O partido Rede Sustentabilidade acionou o Supremo Tribunal Federal (STF) na terça-feira (31/3), para garantir que o concurso da Polícia Federal (PF) realizado em julho de 2025 passado siga as regras mais recentes de cotas raciais no serviço público, previstas na Lei 15.142/2025. A legenda questiona o artigo 11 da norma, que mantém sob a legislação anterior os concursos cujos editais tenham sido publicados antes da entrada em vigor da nova lei.
O concurso teve edital lançado em 20 de maio, menos de 15 dias antes da vigência da nova lei – sancionada em 3 de junho. Na ação, o partido considera que a não aplicação da norma ao certame diante desse período de duas semanas, descrito como “lapso temporal ínfimo”, viola princípios constitucionais e esvazia a efetividade das ações afirmativas.
A Rede solicita que o STF conceda uma medida cautelar urgente para suspender a eficácia da norma de transição apenas para este concurso específico e garantir que os candidatos negros, indígenas e quilombolas já concorram sob o regime da nova lei.

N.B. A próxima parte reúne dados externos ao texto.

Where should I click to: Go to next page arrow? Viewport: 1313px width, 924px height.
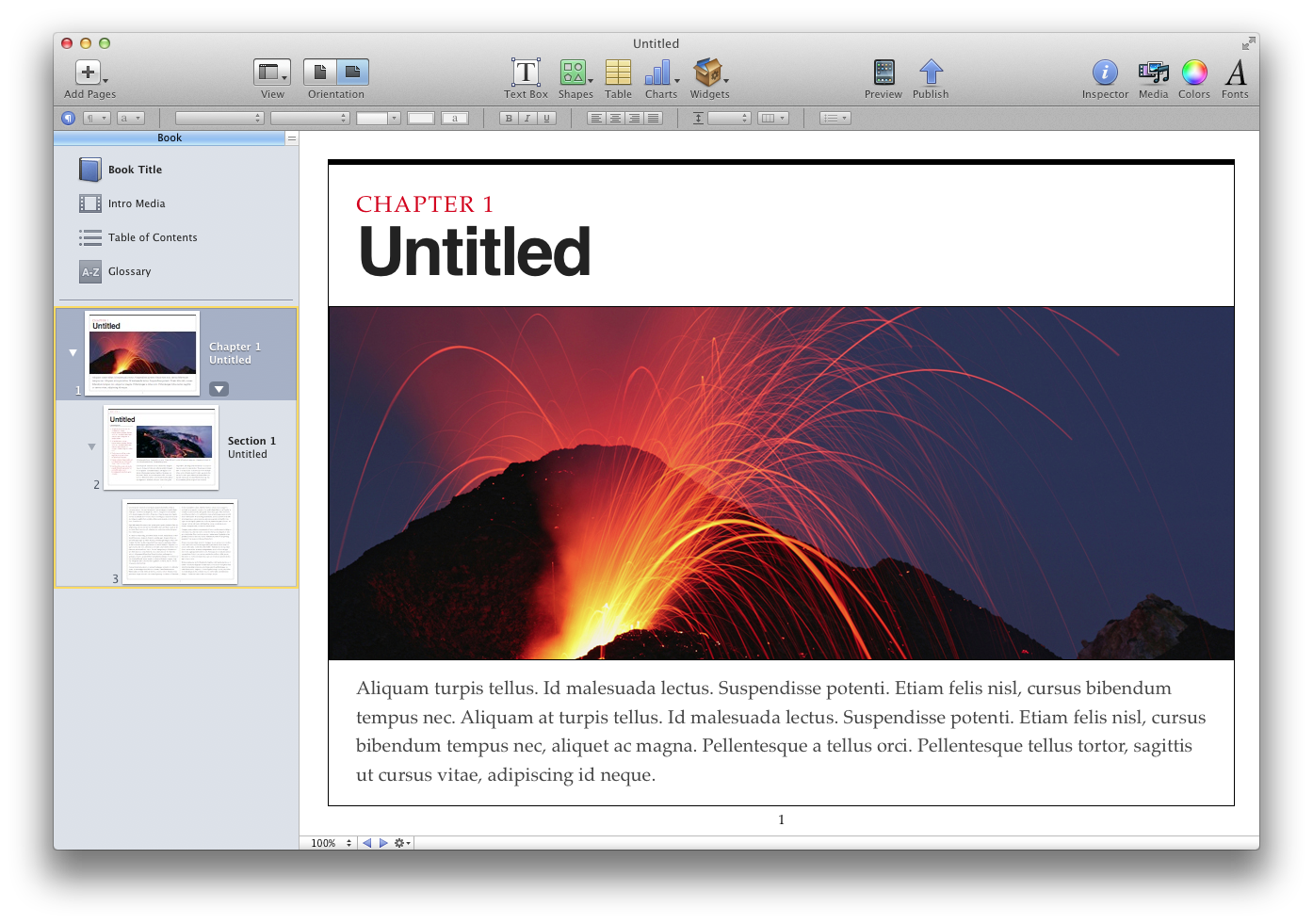click(x=383, y=843)

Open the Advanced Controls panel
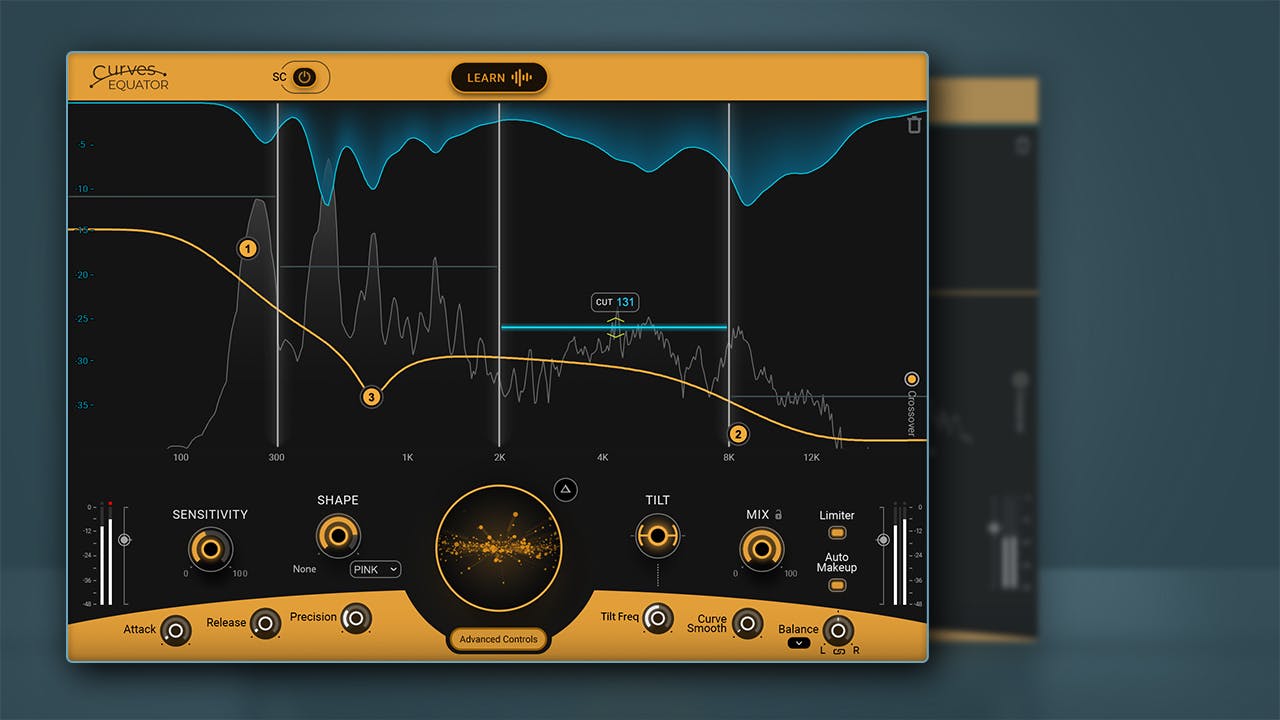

O partido sustenta que o edital foi publicado quando a aprovação da norma já era fato conhecido pela administração federal, o que afastaria a justificativa de segurança jurídica. Segundo a legenda, a incidência da regra de transição nesse caso configura “fraude à Constituição”.
“Normas que disciplinem a implementação, o alcance temporal ou os modos de incidência de políticas afirmativas devem ser interpretadas de maneira a preservar, e não a reduzir, a densidade prática da proteção constitucional conferida aos grupos beneficiários”, afirmam os advogados Wederson Advincula Siqueira, Márlon Jacinto Reis, Mateus de Moura Lima Gomes e Rafael Martins Estorilio.
A defesa do partido também argumenta que a aprovação do edital se deu em um “quadro de mora legislativa”, já que haveria um atraso do Congresso na atualização da antiga política de cotas raciais em concursos públicos (Lei 12.990/2014). A norma de 2014 foi aprovada com prazo de vigência de 10 anos. Em 2024, o Supremo prorrogou a sua validade até que o Legislativo aprovasse uma matéria sobre o tema na ADI 7.654.
O partido pede ainda que o processo seja relatado pelo ministro Flávio Dino, relator da ação de 2024.
Cronologia da lei
O projeto da nova lei de cotas no serviço público foi aprovado pelo Congresso no dia 7 de maio. No dia seguinte, o Senado encaminhou a proposta para a sanção da Presidência da República por meio da Casa Civil. O documento foi recebido oficialmente pelo Planalto no dia 16, segundo registro de protocolo de entrada na página de tramitação do projeto.
O concurso público da PF teve edital divulgado no dia 20 de maio, quando o projeto já estava nas mãos do governo há cinco dias e havia sido enviado há 13. A sanção foi publicada no Diário Oficial da União em 4 de junho, entrando em vigor na mesma data.
“Quando a União lançou o concurso da Polícia Federal, a aprovação final do novo regime legal das cotas raciais era fato público e notório, e o Poder Executivo — ao qual a Polícia Federal se integra — dispunha de conhecimento institucional qualificado e preciso acerca da iminente entrada em vigor da nova disciplina normativa.”, afirmam os advogados da Rede.
O concurso, realizado em 27 de julho, ofertou mil vagas para carreiras de delegado, escrivão, agente, perito e papiloscopista. As convocações estão em andamento desde o final do ano passado.
A ação da Rede tramita no âmbito da ADI 7950. A relatoria ainda não foi distribuída.